(Problem to solve): Please return every record exactly, with no pictures included.
----- Dataset content -----
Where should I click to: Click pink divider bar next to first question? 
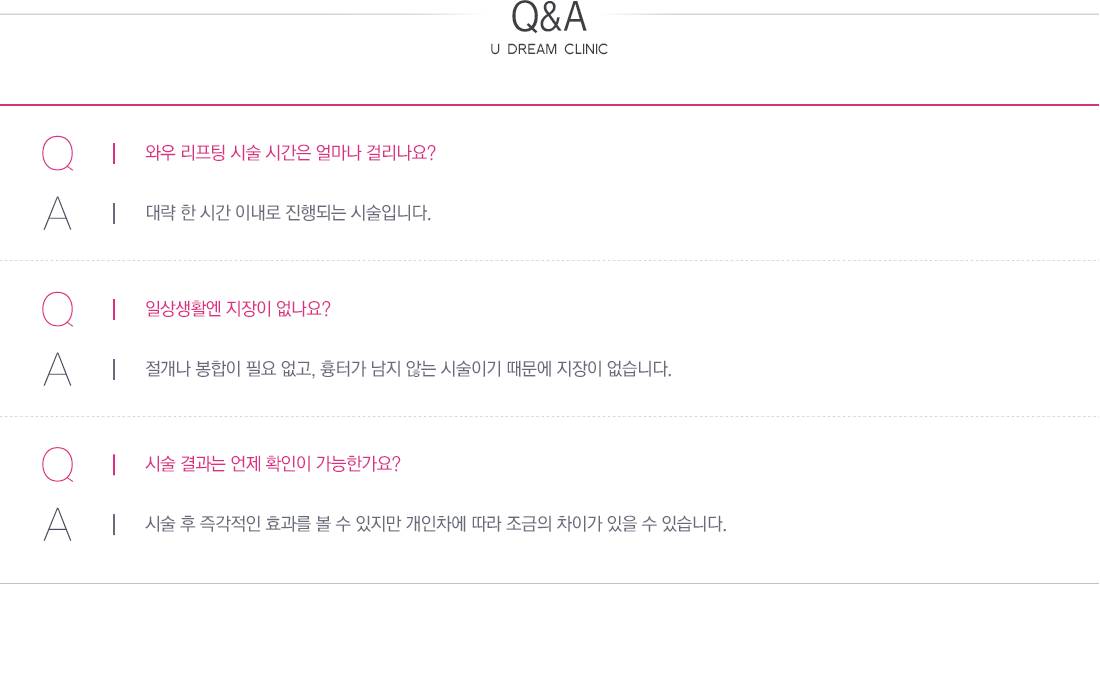coord(114,154)
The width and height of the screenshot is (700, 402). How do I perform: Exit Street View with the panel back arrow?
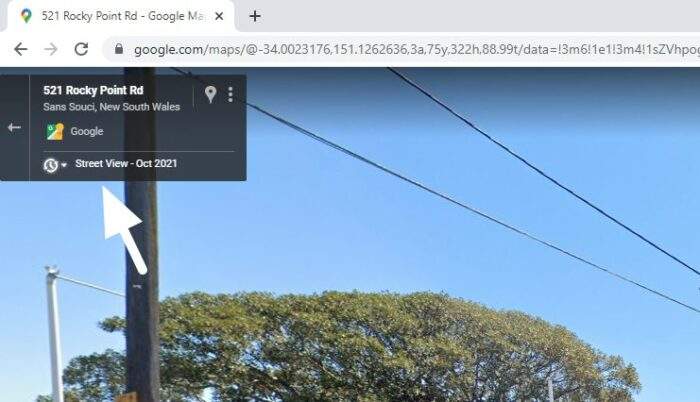14,128
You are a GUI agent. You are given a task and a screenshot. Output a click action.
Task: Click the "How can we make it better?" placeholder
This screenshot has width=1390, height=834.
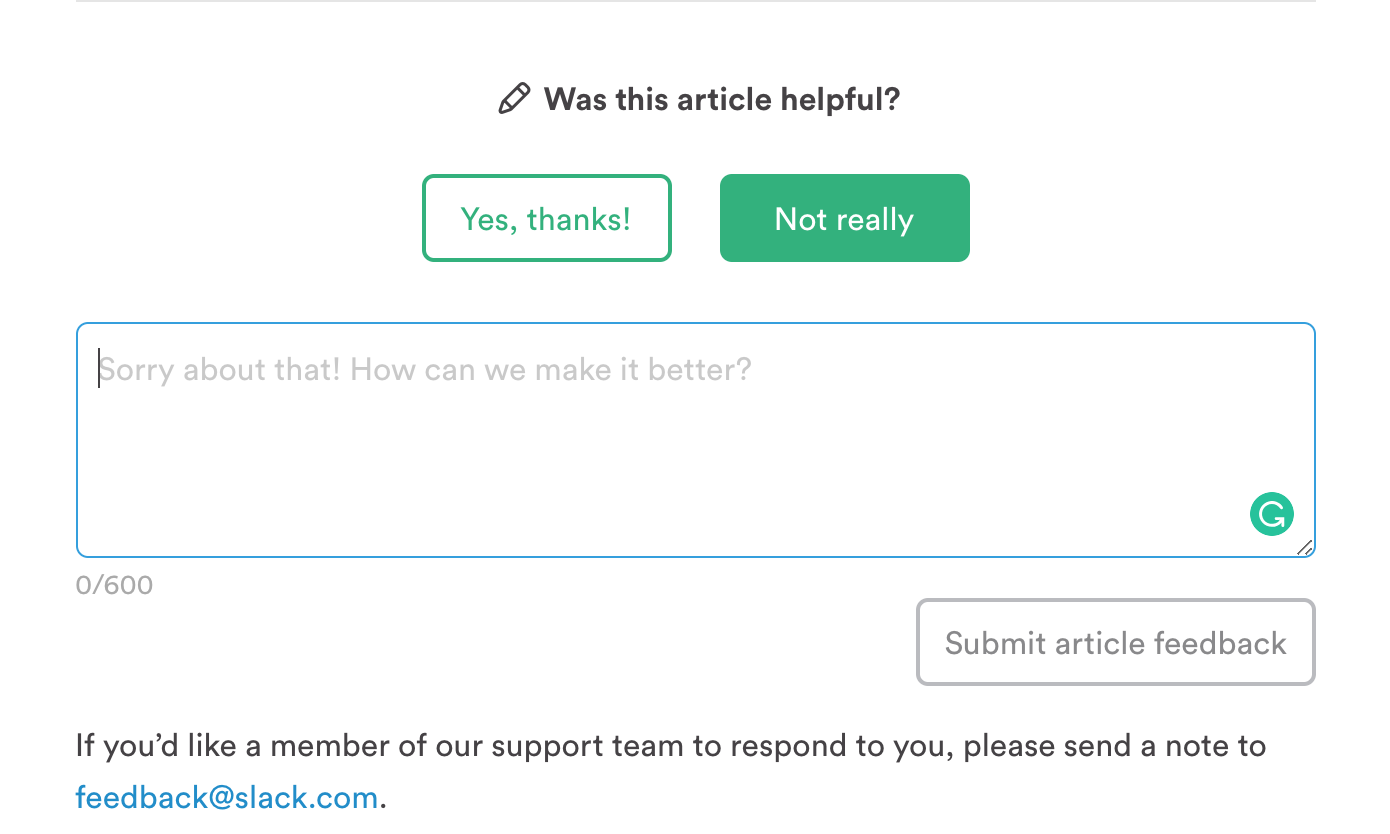click(550, 370)
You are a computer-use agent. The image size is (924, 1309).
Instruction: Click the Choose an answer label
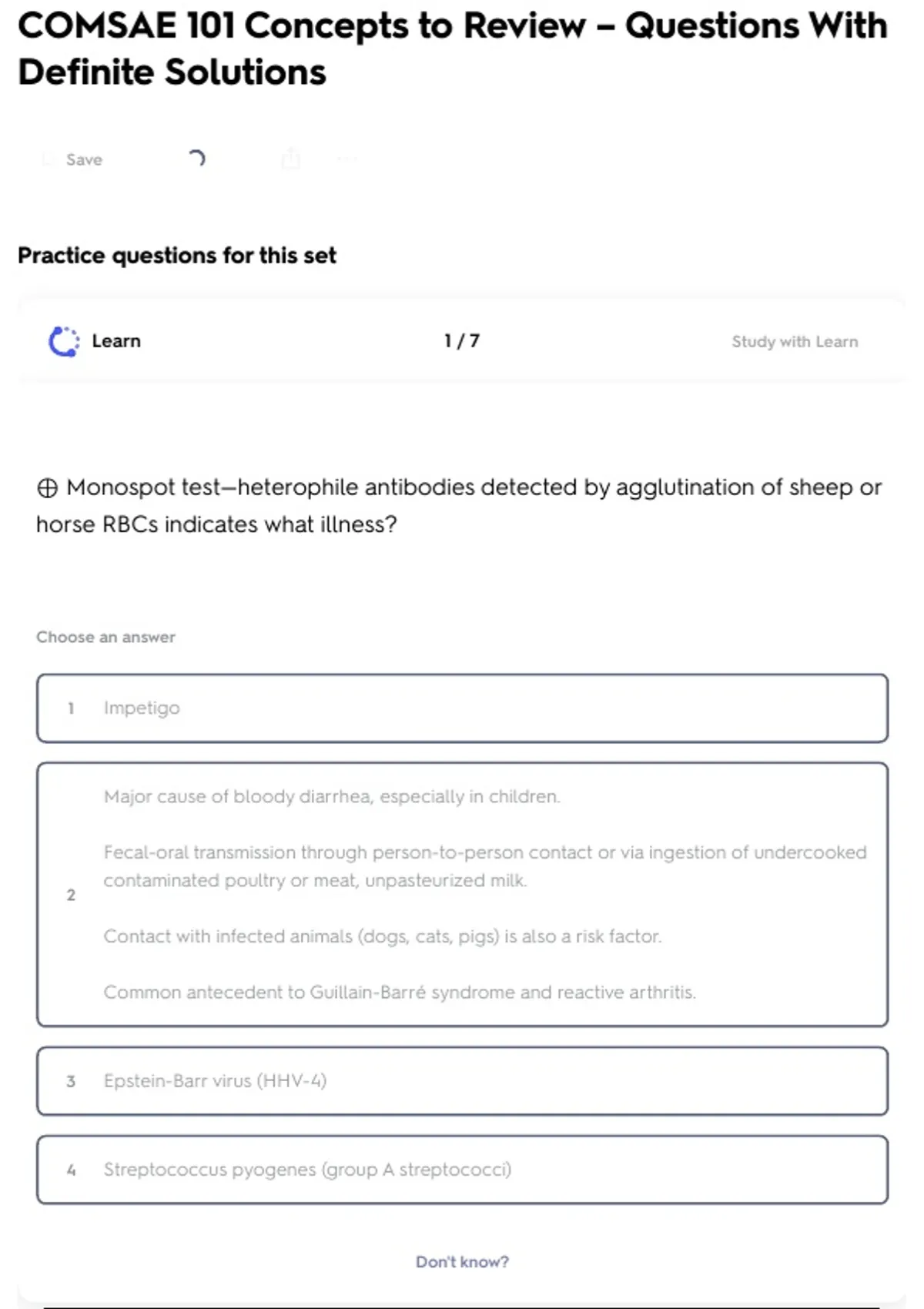[x=105, y=637]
-----
(Reply):
Where should I click to: Click pink divider bar next to first question? 
coord(114,154)
The width and height of the screenshot is (700, 402). How do I perform: Exit Street View with the panel back arrow?
14,128
You are a GUI agent. You are given a task and a screenshot. Output a click action.
Task: Click the "How can we make it better?" placeholder
This screenshot has width=1390, height=834.
click(550, 370)
You are a computer-use agent. The image size is (924, 1309).
Instruction: Click the Choose an answer label
[x=105, y=637]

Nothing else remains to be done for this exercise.